Some credits are refundable, and others are non-refundable.
Refundable Tax Credits
Refundable tax credits are particularly valuable because you can benefit from them even if you have no tax liability and haven’t had any tax withheld. There are several credits in this category, including the EITC, the American Opportunity Tax Credit, and a portion of the Child Tax Credit.
For example, say your tax liability is $1,000, and your calculated EITC is $2,500. One thousand dollars of the EITC would reduce your tax liability to zero, and you would be refunded the $1,500 balance.

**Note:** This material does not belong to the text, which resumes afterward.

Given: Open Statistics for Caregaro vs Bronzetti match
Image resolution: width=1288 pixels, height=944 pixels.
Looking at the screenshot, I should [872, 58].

Non-Refundable Tax Credits
Non-refundable tax credits can also make a big difference in your tax liability. However, while they can reduce the amount you owe to zero, the credit cannot exceed the amount of tax you owe. In other words, non-refundable credits will never generate a refund over and above the amount you paid in via withholding or estimated payments for the year.
Non-refundable credits include:
- Child and Dependent Care Credit
- Lifetime Learning Credit
- Adoption Credit
- Saver’s Credit
- Residential Energy Tax Credit
- Plug-In Electric-Drive Motor Vehicle Credit
- Foreign Tax Credit
Many credits have complex rules, income limits, and exceptions. Your tax adviser can help you sift through the available credits and find any that apply to you.
Navigating the limitations, rules, and exceptions that apply to these tax deductions and tax credits can be challenging. Using online tax preparation software from TurboTax can make the job much easier.
Whether you prepare your return yourself or hire a tax pro, take some time to look into which of these tax breaks apply to your situation. Taking advantage of one or more of them can make a big impact on the amount of tax you owe or the refund you’ll get.
Which tax deductions and credits have been the most beneficial to you?